Сумбатова: Да, совершенно без шуток
говорю, что все, кто был в экспедиции, уверены в том, что там они получили
больше знаний и больше пользы для своей дальнейшей научной карьеры, чем в
стенах университета. Потому что там ты работаешь вместе со старшими, чаще всего
эти старшие - это какие-то хорошие лингвисты, может быть, иногда даже великие,
какой-нибудь Александр Евгеньевич Кибрик там с тобой рядом, это же очень не
только почетно, но это и очень полезно, потому что ты с таким человеком
общаешься целый день, узнаешь, что он ест на обед, о чем он разговаривает,
кроме лингвистики, чем он интересуется, это тоже, в общем, полезно.
Долгин: То есть такое погружение в среду.
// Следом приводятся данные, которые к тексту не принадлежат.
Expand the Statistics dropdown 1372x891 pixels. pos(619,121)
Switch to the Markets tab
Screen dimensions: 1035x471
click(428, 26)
Сумбатова: Погружение, да, в очень
интеллигентную, культурную, высокопрофессиональную среду.
Долгин: Знаменитые были, помню,
легендарные кетские экспедиции.
Сумбатова: А, ну в кетских я сама не
была, но вот в нашем институте работает Ольга Анатольевна Казакевич, которая
ими занимается. Они не очень большие, потому что кетов очень мало, и туда
повезти много людей просто нет смысла, там не с кем работать, поэтому там
маленькие группы ездят. Вообще, чтобы провести большую экспедицию, нужен
сравнительно живой язык, поэтому они в основном и были, и есть...
Ицкович: Понятно, чтобы экспедантов не
было больше, чем носителей.
Сумбатова: Да.
Долгин: Ну или хотя бы не намного больше.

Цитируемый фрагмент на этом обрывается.